What you are asked to do:
Retype the full set of data, character for character.
§ §
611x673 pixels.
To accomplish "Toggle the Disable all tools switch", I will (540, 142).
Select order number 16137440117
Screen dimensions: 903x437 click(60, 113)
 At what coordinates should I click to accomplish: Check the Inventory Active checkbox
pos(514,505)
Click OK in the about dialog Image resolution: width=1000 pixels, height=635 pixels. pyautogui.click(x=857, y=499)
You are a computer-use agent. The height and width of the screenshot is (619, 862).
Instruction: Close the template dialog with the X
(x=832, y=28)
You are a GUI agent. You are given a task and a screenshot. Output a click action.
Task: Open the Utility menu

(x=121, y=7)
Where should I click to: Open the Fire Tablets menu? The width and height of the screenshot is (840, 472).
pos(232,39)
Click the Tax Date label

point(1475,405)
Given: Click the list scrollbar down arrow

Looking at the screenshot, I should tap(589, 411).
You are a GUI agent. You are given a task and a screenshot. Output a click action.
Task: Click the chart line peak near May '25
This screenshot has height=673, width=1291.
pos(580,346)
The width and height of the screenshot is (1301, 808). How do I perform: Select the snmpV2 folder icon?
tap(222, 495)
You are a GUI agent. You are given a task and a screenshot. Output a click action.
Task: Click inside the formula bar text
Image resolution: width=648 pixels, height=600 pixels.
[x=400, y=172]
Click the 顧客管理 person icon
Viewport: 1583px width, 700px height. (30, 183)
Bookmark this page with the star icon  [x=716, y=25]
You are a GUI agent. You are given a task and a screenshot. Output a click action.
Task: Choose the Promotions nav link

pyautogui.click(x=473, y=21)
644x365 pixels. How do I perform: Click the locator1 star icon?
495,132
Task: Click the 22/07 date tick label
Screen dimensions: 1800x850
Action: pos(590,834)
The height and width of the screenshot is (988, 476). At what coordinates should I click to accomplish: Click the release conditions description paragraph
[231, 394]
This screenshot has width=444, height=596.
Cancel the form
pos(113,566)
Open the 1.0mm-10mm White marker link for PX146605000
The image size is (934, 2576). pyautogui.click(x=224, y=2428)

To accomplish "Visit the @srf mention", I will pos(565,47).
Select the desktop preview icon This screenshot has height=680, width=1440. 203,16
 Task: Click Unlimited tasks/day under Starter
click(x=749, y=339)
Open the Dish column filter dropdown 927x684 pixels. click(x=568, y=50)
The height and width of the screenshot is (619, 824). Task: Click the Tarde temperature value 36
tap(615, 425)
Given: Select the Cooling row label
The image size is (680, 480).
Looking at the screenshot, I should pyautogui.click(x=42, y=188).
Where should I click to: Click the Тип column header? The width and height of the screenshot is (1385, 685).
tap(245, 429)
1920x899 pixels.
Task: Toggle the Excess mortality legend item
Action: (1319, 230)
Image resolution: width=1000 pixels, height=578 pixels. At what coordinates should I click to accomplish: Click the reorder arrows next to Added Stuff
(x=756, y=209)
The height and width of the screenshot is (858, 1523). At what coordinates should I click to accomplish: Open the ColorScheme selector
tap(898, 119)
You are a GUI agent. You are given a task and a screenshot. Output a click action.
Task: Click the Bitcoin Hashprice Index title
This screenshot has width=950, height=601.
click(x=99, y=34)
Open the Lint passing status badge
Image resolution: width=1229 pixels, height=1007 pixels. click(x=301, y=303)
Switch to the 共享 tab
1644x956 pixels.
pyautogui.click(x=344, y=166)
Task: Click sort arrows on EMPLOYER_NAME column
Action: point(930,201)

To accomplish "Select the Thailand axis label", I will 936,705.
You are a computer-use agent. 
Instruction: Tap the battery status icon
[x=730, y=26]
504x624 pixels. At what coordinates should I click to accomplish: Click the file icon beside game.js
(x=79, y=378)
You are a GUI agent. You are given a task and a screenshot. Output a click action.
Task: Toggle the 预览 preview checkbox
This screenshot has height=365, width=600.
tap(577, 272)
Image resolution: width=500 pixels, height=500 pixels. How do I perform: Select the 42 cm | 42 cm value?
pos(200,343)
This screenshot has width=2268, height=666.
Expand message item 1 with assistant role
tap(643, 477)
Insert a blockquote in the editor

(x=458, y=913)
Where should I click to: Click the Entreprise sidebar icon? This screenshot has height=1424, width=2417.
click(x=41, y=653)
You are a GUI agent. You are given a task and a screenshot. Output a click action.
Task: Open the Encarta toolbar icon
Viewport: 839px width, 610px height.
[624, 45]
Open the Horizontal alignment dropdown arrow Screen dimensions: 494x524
§ §
Solution to this exercise:
611x673 pixels.
To accomplish "Toggle the Disable all tools switch", I will (540, 142).
Select order number 16137440117
Screen dimensions: 903x437 click(60, 113)
 At what coordinates should I click to accomplish: Check the Inventory Active checkbox
pos(514,505)
Click OK in the about dialog Image resolution: width=1000 pixels, height=635 pixels. pyautogui.click(x=857, y=499)
You are a computer-use agent. The height and width of the screenshot is (619, 862).
Instruction: Close the template dialog with the X
(x=832, y=28)
You are a GUI agent. You are given a task and a screenshot. Output a click action.
Task: Open the Utility menu

(x=121, y=7)
Where should I click to: Open the Fire Tablets menu? The width and height of the screenshot is (840, 472).
pos(232,39)
Click the Tax Date label

point(1475,405)
Given: Click the list scrollbar down arrow

Looking at the screenshot, I should tap(589, 411).
You are a GUI agent. You are given a task and a screenshot. Output a click action.
Task: Click the chart line peak near May '25
This screenshot has height=673, width=1291.
pos(580,346)
The width and height of the screenshot is (1301, 808). How do I perform: Select the snmpV2 folder icon?
tap(222, 495)
You are a GUI agent. You are given a task and a screenshot. Output a click action.
Task: Click inside the formula bar text
Image resolution: width=648 pixels, height=600 pixels.
[x=400, y=172]
Click the 顧客管理 person icon
Viewport: 1583px width, 700px height. (30, 183)
Bookmark this page with the star icon  [x=716, y=25]
You are a GUI agent. You are given a task and a screenshot. Output a click action.
Task: Choose the Promotions nav link

pyautogui.click(x=473, y=21)
644x365 pixels. How do I perform: Click the locator1 star icon?
495,132
Task: Click the 22/07 date tick label
Screen dimensions: 1800x850
Action: pos(590,834)
The height and width of the screenshot is (988, 476). At what coordinates should I click to accomplish: Click the release conditions description paragraph
[231, 394]
This screenshot has width=444, height=596.
Cancel the form
pos(113,566)
Open the 1.0mm-10mm White marker link for PX146605000
The image size is (934, 2576). pyautogui.click(x=224, y=2428)

To accomplish "Visit the @srf mention", I will pos(565,47).
Select the desktop preview icon This screenshot has height=680, width=1440. 203,16
 Task: Click Unlimited tasks/day under Starter
click(x=749, y=339)
Open the Dish column filter dropdown 927x684 pixels. click(x=568, y=50)
The height and width of the screenshot is (619, 824). Task: Click the Tarde temperature value 36
tap(615, 425)
Given: Select the Cooling row label
The image size is (680, 480).
Looking at the screenshot, I should pyautogui.click(x=42, y=188).
Where should I click to: Click the Тип column header? The width and height of the screenshot is (1385, 685).
tap(245, 429)
1920x899 pixels.
Task: Toggle the Excess mortality legend item
Action: (1319, 230)
Image resolution: width=1000 pixels, height=578 pixels. At what coordinates should I click to accomplish: Click the reorder arrows next to Added Stuff
(x=756, y=209)
The height and width of the screenshot is (858, 1523). At what coordinates should I click to accomplish: Open the ColorScheme selector
tap(898, 119)
You are a GUI agent. You are given a task and a screenshot. Output a click action.
Task: Click the Bitcoin Hashprice Index title
This screenshot has width=950, height=601.
click(x=99, y=34)
Open the Lint passing status badge
Image resolution: width=1229 pixels, height=1007 pixels. click(x=301, y=303)
Switch to the 共享 tab
1644x956 pixels.
pyautogui.click(x=344, y=166)
Task: Click sort arrows on EMPLOYER_NAME column
Action: point(930,201)

To accomplish "Select the Thailand axis label", I will 936,705.
You are a computer-use agent. 
Instruction: Tap the battery status icon
[x=730, y=26]
504x624 pixels. At what coordinates should I click to accomplish: Click the file icon beside game.js
(x=79, y=378)
You are a GUI agent. You are given a task and a screenshot. Output a click action.
Task: Toggle the 预览 preview checkbox
This screenshot has height=365, width=600.
tap(577, 272)
Image resolution: width=500 pixels, height=500 pixels. How do I perform: Select the 42 cm | 42 cm value?
pos(200,343)
This screenshot has width=2268, height=666.
Expand message item 1 with assistant role
tap(643, 477)
Insert a blockquote in the editor

(x=458, y=913)
Where should I click to: Click the Entreprise sidebar icon? This screenshot has height=1424, width=2417.
click(x=41, y=653)
You are a GUI agent. You are given a task and a screenshot. Output a click action.
Task: Open the Encarta toolbar icon
Viewport: 839px width, 610px height.
[624, 45]
Open the Horizontal alignment dropdown arrow Screen dimensions: 494x524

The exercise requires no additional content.